What you will do
Starting at the first line and ending at the last, reproduce the records below exactly.

[Start of Attachment]

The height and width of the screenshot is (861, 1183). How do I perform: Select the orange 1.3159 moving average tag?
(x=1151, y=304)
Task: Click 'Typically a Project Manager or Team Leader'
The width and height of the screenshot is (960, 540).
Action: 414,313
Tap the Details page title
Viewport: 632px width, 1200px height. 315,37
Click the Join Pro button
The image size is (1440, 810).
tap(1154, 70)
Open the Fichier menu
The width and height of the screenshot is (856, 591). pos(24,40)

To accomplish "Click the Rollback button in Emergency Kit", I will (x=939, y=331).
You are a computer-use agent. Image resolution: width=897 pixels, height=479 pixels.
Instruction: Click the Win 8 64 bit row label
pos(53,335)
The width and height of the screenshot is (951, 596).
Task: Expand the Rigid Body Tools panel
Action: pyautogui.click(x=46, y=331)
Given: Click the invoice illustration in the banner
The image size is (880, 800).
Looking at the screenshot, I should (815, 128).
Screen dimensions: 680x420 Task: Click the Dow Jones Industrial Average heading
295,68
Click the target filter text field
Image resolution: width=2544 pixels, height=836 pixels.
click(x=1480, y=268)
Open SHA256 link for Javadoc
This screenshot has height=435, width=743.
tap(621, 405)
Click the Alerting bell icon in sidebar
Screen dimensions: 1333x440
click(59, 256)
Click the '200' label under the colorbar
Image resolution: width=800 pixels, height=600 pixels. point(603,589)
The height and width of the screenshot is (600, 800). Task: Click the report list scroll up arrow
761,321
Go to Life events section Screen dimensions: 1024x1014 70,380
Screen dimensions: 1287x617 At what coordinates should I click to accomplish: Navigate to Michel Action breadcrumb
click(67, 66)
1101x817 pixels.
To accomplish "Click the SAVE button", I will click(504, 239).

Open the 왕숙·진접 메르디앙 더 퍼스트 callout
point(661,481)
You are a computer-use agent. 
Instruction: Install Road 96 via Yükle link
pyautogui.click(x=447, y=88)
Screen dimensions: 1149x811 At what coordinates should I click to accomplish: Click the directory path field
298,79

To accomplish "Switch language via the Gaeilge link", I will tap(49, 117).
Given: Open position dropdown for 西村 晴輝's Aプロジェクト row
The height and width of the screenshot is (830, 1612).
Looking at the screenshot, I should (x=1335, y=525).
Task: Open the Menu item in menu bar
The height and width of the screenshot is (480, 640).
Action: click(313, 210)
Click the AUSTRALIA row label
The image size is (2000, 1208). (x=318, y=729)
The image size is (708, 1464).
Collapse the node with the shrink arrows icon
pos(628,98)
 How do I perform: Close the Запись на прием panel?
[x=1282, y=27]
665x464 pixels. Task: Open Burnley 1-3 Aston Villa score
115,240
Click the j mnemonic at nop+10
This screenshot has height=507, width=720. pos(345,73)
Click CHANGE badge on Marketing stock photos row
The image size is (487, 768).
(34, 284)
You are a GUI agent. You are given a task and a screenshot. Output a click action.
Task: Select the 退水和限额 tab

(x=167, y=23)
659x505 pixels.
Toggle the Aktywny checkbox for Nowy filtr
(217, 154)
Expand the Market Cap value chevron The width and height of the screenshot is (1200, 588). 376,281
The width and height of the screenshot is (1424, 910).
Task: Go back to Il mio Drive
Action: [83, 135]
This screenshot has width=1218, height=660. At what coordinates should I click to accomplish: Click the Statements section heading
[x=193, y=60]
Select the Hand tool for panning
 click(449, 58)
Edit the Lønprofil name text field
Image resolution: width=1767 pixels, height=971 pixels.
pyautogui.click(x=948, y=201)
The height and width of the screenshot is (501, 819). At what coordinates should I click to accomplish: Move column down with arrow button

[End of Attachment]

Reply to the exercise
The height and width of the screenshot is (861, 1183). How do I perform: Select the orange 1.3159 moving average tag?
(x=1151, y=304)
Task: Click 'Typically a Project Manager or Team Leader'
The width and height of the screenshot is (960, 540).
Action: 414,313
Tap the Details page title
Viewport: 632px width, 1200px height. 315,37
Click the Join Pro button
The image size is (1440, 810).
tap(1154, 70)
Open the Fichier menu
The width and height of the screenshot is (856, 591). pos(24,40)

To accomplish "Click the Rollback button in Emergency Kit", I will (x=939, y=331).
You are a computer-use agent. Image resolution: width=897 pixels, height=479 pixels.
Instruction: Click the Win 8 64 bit row label
pos(53,335)
The width and height of the screenshot is (951, 596).
Task: Expand the Rigid Body Tools panel
Action: pyautogui.click(x=46, y=331)
Given: Click the invoice illustration in the banner
The image size is (880, 800).
Looking at the screenshot, I should (815, 128).
Screen dimensions: 680x420 Task: Click the Dow Jones Industrial Average heading
295,68
Click the target filter text field
Image resolution: width=2544 pixels, height=836 pixels.
click(x=1480, y=268)
Open SHA256 link for Javadoc
This screenshot has height=435, width=743.
tap(621, 405)
Click the Alerting bell icon in sidebar
Screen dimensions: 1333x440
click(59, 256)
Click the '200' label under the colorbar
Image resolution: width=800 pixels, height=600 pixels. point(603,589)
The height and width of the screenshot is (600, 800). Task: Click the report list scroll up arrow
761,321
Go to Life events section Screen dimensions: 1024x1014 70,380
Screen dimensions: 1287x617 At what coordinates should I click to accomplish: Navigate to Michel Action breadcrumb
click(67, 66)
1101x817 pixels.
To accomplish "Click the SAVE button", I will click(504, 239).

Open the 왕숙·진접 메르디앙 더 퍼스트 callout
point(661,481)
You are a computer-use agent. 
Instruction: Install Road 96 via Yükle link
pyautogui.click(x=447, y=88)
Screen dimensions: 1149x811 At what coordinates should I click to accomplish: Click the directory path field
298,79

To accomplish "Switch language via the Gaeilge link", I will tap(49, 117).
Given: Open position dropdown for 西村 晴輝's Aプロジェクト row
The height and width of the screenshot is (830, 1612).
Looking at the screenshot, I should (x=1335, y=525).
Task: Open the Menu item in menu bar
The height and width of the screenshot is (480, 640).
Action: click(313, 210)
Click the AUSTRALIA row label
The image size is (2000, 1208). (x=318, y=729)
The image size is (708, 1464).
Collapse the node with the shrink arrows icon
pos(628,98)
 How do I perform: Close the Запись на прием panel?
[x=1282, y=27]
665x464 pixels. Task: Open Burnley 1-3 Aston Villa score
115,240
Click the j mnemonic at nop+10
This screenshot has height=507, width=720. pos(345,73)
Click CHANGE badge on Marketing stock photos row
The image size is (487, 768).
(34, 284)
You are a GUI agent. You are given a task and a screenshot. Output a click action.
Task: Select the 退水和限额 tab

(x=167, y=23)
659x505 pixels.
Toggle the Aktywny checkbox for Nowy filtr
(217, 154)
Expand the Market Cap value chevron The width and height of the screenshot is (1200, 588). 376,281
The width and height of the screenshot is (1424, 910).
Task: Go back to Il mio Drive
Action: [83, 135]
This screenshot has width=1218, height=660. At what coordinates should I click to accomplish: Click the Statements section heading
[x=193, y=60]
Select the Hand tool for panning
 click(449, 58)
Edit the Lønprofil name text field
Image resolution: width=1767 pixels, height=971 pixels.
pyautogui.click(x=948, y=201)
The height and width of the screenshot is (501, 819). At what coordinates should I click to accomplish: Move column down with arrow button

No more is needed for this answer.